Sunday, May 15, 2011

♥ SMART Quest ♥ Sat. May 14, 2011

Week 9, Day 6
My SMART Quest for today is:  I am determined to get on track with the eating.  I plan to tweak my meals this week and see if I can get better results.  I am working so hard with the workouts so I should work just as hard with my meals too!  I had a very social weekend., lots of events to go to and not good choices to pick from.  But, tomorrow is another day and I am ready!

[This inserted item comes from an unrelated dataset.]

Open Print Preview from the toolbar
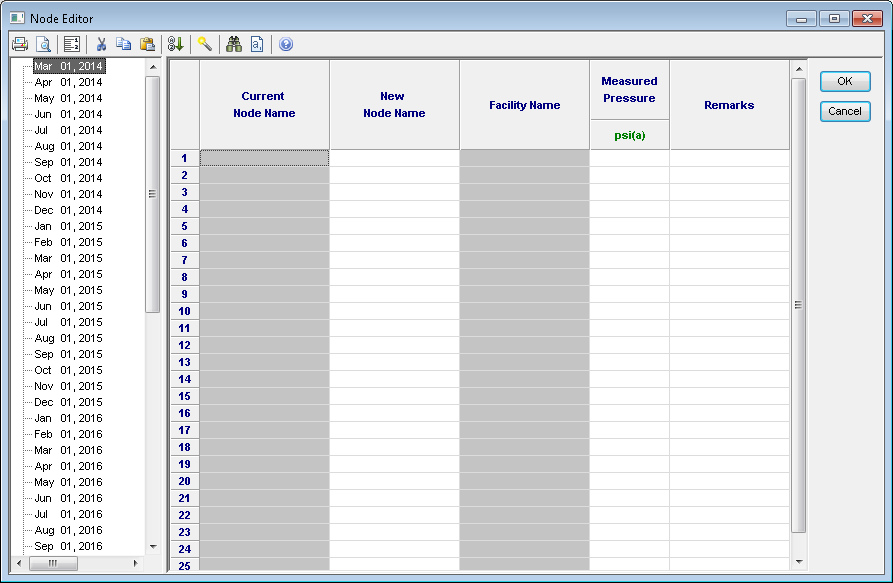 click(x=43, y=44)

SLEEP:   7 1/2 hours - I went to bed  at 12:30 am , awoke at 8:00 am
AWOKE: 8:00 am
WARM UP: 8:35 am
Push Ups x 12
Squats x 20
Spiderman Climbs x 20 total
Jumping Jacks x 30
Performed 2 rounds of this circuit
Today I am doing a series of  6 Tabata Intervals based on Scott Colby's Ageless Abs 2 Program!  I am still adding extra time to the intervals and I continue to try and do more advanced moves.    Instead of doing 20 seconds on - 10 seconds rest, I am doing 30 seconds on 10 seconds rest.


6 Tabata Intervals
These are timed Intervals:  Set your Gymboss Timer to 2 intervals of 30 seconds & 10 seconds and 8 rounds.  Each round is 5:20 minutes/seconds. 

I am really trying to do some different moves to change things up!


Get Ups with Tuck Jumps - 30 seconds on, 10 seconds rest x 8 rounds - 6, 5.5, 5, 5, 5, 5, 5, 5 reps per round.  Ugh, I haven't done these in awhile, geez they are difficult on the knees.
8 Count Body Builders -  30 seconds on, 10 seconds rest x 8 rounds - 5, 5, 4.5, 4, 4, 4, 4, 4 reps per round!
Overhead Step Ups -  30 seconds on, 10 seconds rest x 8 rounds - 4 rounds per leg.  Left Leg - 13, 13, 11, 12 reps per round.  Right Leg -  12, 11, 12, 12 reps per round!   
BOSU Side Lunge Knee Ups   -  30 seconds on, 10 seconds rest x 8 rounds - 4 Rounds per leg - Lt. leg: 23, 18, 21, 21 reps per round, Rt leg: 24, 21, 20, 22 reps per round!  I lost reps this week, but I think my legs were tired from doing the tuck jumps and overhead step ups!  My legs felt like rubber.
Jumping Jacks  - 30 seconds on, 10 seconds rest x 8 rounds -  40, 37, 39, 38, 40, 40, 41, 41 reps per round! 
Side Jump Kicks with Side Squats (with ankle weights)  - 30 seconds on, 10 seconds rest x 8 rounds - 4 rounds per leg. Left Leg: 20, 18, 18, 18 reps per round, Right Leg: 17, 18, 18, 17 reps per round!   Lost some reps here this week as well.